Nel lontano 1878 nacque l’Everton FC, il club prende il nome dall’omonimo quartiere situato al centro di Liverpool ed è il più antico della città, 14 anni più tardi da una scissione interna nascerà difatti il Liverpool FC. In 142 anni di storia, di cui 138 passati nella massima divisione inglese nella quale vanta il maggior numero di apparizioni, conserva in bacheca 9 campionati, 5 FA Cup, 9 Charity Shield e una Coppa delle Coppe e fino a pochi anni fa apparteneva ai cosiddetti “Big Five”, le cinque società più gloriose ed influenti del calcio britannico.
I rappresentanti di una parrocchia metodista, la St. Domingo, diedero vita alla propria squadra che iniziò a giocare per i prati verdi ed incontaminati dello Stanley Park, uno dei più celebri parchi cittadini che oggigiorno divide Goodison Park da Anfield. In un anno arrivarono diversi calciatori provenienti da città al di fuori di Liverpool e venne raggiunta una notevole popolarità; si optò quindi per cambiarne il nome nel 1879 in quello attuale in una riunione svoltasi all’Hotel Queens Head, situato in una via laterale della Everton Road, a poca distanza dalla The Ancient Everton Toffee House gestita da Old Ma Bushell (una pasticcera-panetteria da cui nasce il soprannome della squadra) e da una torre chiamata “lock-up”, monumento più antico della città che, guarda caso, figura ancora oggi nello stemma della società.
Conseguentemente a quanto riportato, la squadra sfoggiò per la prima volta i colori sociali bianco-blu e nacque inoltre il soprannome dell’Everton FC, ossia “The Toffees” (o “The Toffeemen”) e certamente preferibile alla scelta di “The Blues”, che viene utilizzato solo a livello locale per differenziare il club dai suoi altrettanto famosi vicini.

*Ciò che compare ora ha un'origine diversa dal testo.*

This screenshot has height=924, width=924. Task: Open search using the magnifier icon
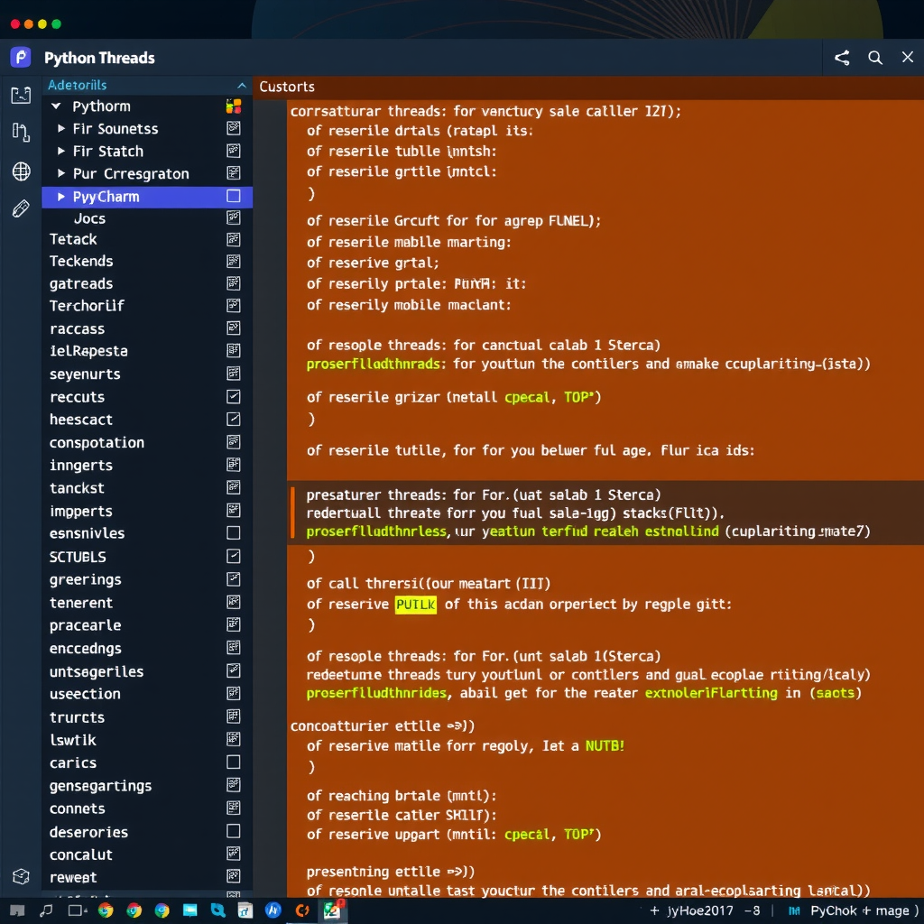(874, 57)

Il nome è nato molto presto nella storia del club per associazione con ben due negozi di dolci e caramelle locali, la Ancient Toffee House già citata precedentemente e Mother Noblett’s, presente dal 1892 all’esterno dello stadio. In quest’ultimo si vendevano le Everton Mint, caramelle al gusto di menta che riportano questo nome proprio perché nate nel sobborgo di Liverpool. L’altra storia, che viene tutt’ora mantenuta, parla di una bimba, la cosiddetta “Toffee Lady”, che durante le partite casalinghe dell’Everton passeggiava attorno al terreno di gioco, lanciando sugli spalti manciate di Everton Mints ai tifosi. Ancora oggi, se dovesse capitarvi di assistere ad un match a Goodison Park potrete assistere a tutto ciò. Un’ultima curiosità riguarda la parola “Toffee” che era inoltre spesso utilizzata anche per riferirsi agli immigrati irlandesi, che tra il XIX ed il XX secolo erano ormai diventati una minoranza importante a Liverpool e che come tradizione vuole si schierarono dalla parte calcistica dell’Everton.
Come abbiamo potuto vedere stiamo parlando di un club leggendario, attaccato come pochi altri alle proprie tradizioni. Il seguito popolare nella sola città di Liverpool è molto vasto rispetto al blasone più “nazionale” del Liverpool FC, ragione per la quale da qualche anno a questa parte l’Everton ha adottato il nuovo soprannome di “The People’s Club” (“la squadra del popolo”).